** What is needed **
Transcribe each record as written.

** Extracted entries **
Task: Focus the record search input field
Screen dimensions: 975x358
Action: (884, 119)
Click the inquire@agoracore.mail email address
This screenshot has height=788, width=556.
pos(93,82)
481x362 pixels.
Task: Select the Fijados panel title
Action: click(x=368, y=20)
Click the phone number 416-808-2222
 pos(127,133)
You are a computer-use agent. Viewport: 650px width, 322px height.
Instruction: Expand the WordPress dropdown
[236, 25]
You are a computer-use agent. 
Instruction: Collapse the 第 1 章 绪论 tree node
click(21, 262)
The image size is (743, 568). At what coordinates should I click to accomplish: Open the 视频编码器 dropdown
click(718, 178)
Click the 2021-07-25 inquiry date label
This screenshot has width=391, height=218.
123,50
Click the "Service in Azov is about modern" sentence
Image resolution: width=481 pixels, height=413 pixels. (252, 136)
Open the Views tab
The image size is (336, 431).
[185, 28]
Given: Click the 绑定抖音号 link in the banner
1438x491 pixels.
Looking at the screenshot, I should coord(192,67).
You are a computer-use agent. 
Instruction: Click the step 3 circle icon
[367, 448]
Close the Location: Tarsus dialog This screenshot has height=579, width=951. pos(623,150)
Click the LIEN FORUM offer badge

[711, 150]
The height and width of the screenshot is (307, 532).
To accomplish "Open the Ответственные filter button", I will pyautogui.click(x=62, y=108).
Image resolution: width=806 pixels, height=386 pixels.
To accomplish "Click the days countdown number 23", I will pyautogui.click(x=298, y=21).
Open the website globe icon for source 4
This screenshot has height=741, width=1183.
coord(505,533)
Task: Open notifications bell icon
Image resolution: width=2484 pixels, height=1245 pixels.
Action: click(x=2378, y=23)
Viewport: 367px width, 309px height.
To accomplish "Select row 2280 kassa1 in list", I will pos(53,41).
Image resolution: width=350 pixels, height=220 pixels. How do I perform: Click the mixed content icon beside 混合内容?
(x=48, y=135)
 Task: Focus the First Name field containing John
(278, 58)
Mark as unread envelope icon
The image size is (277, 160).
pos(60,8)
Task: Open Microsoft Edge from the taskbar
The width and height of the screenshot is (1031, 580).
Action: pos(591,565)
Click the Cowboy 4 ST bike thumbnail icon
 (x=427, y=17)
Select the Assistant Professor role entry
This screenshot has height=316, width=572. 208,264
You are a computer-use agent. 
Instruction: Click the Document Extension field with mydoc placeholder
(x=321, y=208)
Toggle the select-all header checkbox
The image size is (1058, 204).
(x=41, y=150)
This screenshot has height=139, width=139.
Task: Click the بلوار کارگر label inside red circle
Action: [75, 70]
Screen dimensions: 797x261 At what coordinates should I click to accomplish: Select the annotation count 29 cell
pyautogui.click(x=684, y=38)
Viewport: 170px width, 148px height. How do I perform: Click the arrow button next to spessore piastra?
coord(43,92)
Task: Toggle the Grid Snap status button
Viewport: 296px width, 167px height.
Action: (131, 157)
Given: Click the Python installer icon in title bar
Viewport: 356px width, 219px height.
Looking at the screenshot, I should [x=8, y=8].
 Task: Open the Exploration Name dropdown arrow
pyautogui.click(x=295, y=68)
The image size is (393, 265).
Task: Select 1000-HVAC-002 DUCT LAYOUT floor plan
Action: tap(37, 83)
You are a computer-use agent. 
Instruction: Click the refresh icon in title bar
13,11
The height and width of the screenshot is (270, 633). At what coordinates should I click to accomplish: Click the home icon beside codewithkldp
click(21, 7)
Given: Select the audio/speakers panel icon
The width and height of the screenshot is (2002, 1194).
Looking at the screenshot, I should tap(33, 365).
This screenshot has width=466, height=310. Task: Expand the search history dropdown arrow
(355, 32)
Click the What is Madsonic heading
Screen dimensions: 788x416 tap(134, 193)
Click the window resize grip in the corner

** Problem solution **
Task: Focus the record search input field
Screen dimensions: 975x358
Action: (884, 119)
Click the inquire@agoracore.mail email address
This screenshot has height=788, width=556.
pos(93,82)
481x362 pixels.
Task: Select the Fijados panel title
Action: click(x=368, y=20)
Click the phone number 416-808-2222
 pos(127,133)
You are a computer-use agent. Viewport: 650px width, 322px height.
Instruction: Expand the WordPress dropdown
[236, 25]
You are a computer-use agent. 
Instruction: Collapse the 第 1 章 绪论 tree node
click(21, 262)
The image size is (743, 568). At what coordinates should I click to accomplish: Open the 视频编码器 dropdown
click(718, 178)
Click the 2021-07-25 inquiry date label
This screenshot has width=391, height=218.
123,50
Click the "Service in Azov is about modern" sentence
Image resolution: width=481 pixels, height=413 pixels. (252, 136)
Open the Views tab
The image size is (336, 431).
[185, 28]
Given: Click the 绑定抖音号 link in the banner
1438x491 pixels.
Looking at the screenshot, I should coord(192,67).
You are a computer-use agent. 
Instruction: Click the step 3 circle icon
[367, 448]
Close the Location: Tarsus dialog This screenshot has height=579, width=951. pos(623,150)
Click the LIEN FORUM offer badge

[711, 150]
The height and width of the screenshot is (307, 532).
To accomplish "Open the Ответственные filter button", I will pyautogui.click(x=62, y=108).
Image resolution: width=806 pixels, height=386 pixels.
To accomplish "Click the days countdown number 23", I will pyautogui.click(x=298, y=21).
Open the website globe icon for source 4
This screenshot has height=741, width=1183.
coord(505,533)
Task: Open notifications bell icon
Image resolution: width=2484 pixels, height=1245 pixels.
Action: click(x=2378, y=23)
Viewport: 367px width, 309px height.
To accomplish "Select row 2280 kassa1 in list", I will pos(53,41).
Image resolution: width=350 pixels, height=220 pixels. How do I perform: Click the mixed content icon beside 混合内容?
(x=48, y=135)
 Task: Focus the First Name field containing John
(278, 58)
Mark as unread envelope icon
The image size is (277, 160).
pos(60,8)
Task: Open Microsoft Edge from the taskbar
The width and height of the screenshot is (1031, 580).
Action: pos(591,565)
Click the Cowboy 4 ST bike thumbnail icon
 (x=427, y=17)
Select the Assistant Professor role entry
This screenshot has height=316, width=572. 208,264
You are a computer-use agent. 
Instruction: Click the Document Extension field with mydoc placeholder
(x=321, y=208)
Toggle the select-all header checkbox
The image size is (1058, 204).
(x=41, y=150)
This screenshot has height=139, width=139.
Task: Click the بلوار کارگر label inside red circle
Action: [75, 70]
Screen dimensions: 797x261 At what coordinates should I click to accomplish: Select the annotation count 29 cell
pyautogui.click(x=684, y=38)
Viewport: 170px width, 148px height. How do I perform: Click the arrow button next to spessore piastra?
coord(43,92)
Task: Toggle the Grid Snap status button
Viewport: 296px width, 167px height.
Action: (131, 157)
Given: Click the Python installer icon in title bar
Viewport: 356px width, 219px height.
Looking at the screenshot, I should [x=8, y=8].
 Task: Open the Exploration Name dropdown arrow
pyautogui.click(x=295, y=68)
The image size is (393, 265).
Task: Select 1000-HVAC-002 DUCT LAYOUT floor plan
Action: tap(37, 83)
You are a computer-use agent. 
Instruction: Click the refresh icon in title bar
13,11
The height and width of the screenshot is (270, 633). At what coordinates should I click to accomplish: Click the home icon beside codewithkldp
click(21, 7)
Given: Select the audio/speakers panel icon
The width and height of the screenshot is (2002, 1194).
Looking at the screenshot, I should tap(33, 365).
This screenshot has width=466, height=310. Task: Expand the search history dropdown arrow
(355, 32)
Click the What is Madsonic heading
Screen dimensions: 788x416 tap(134, 193)
Click the window resize grip in the corner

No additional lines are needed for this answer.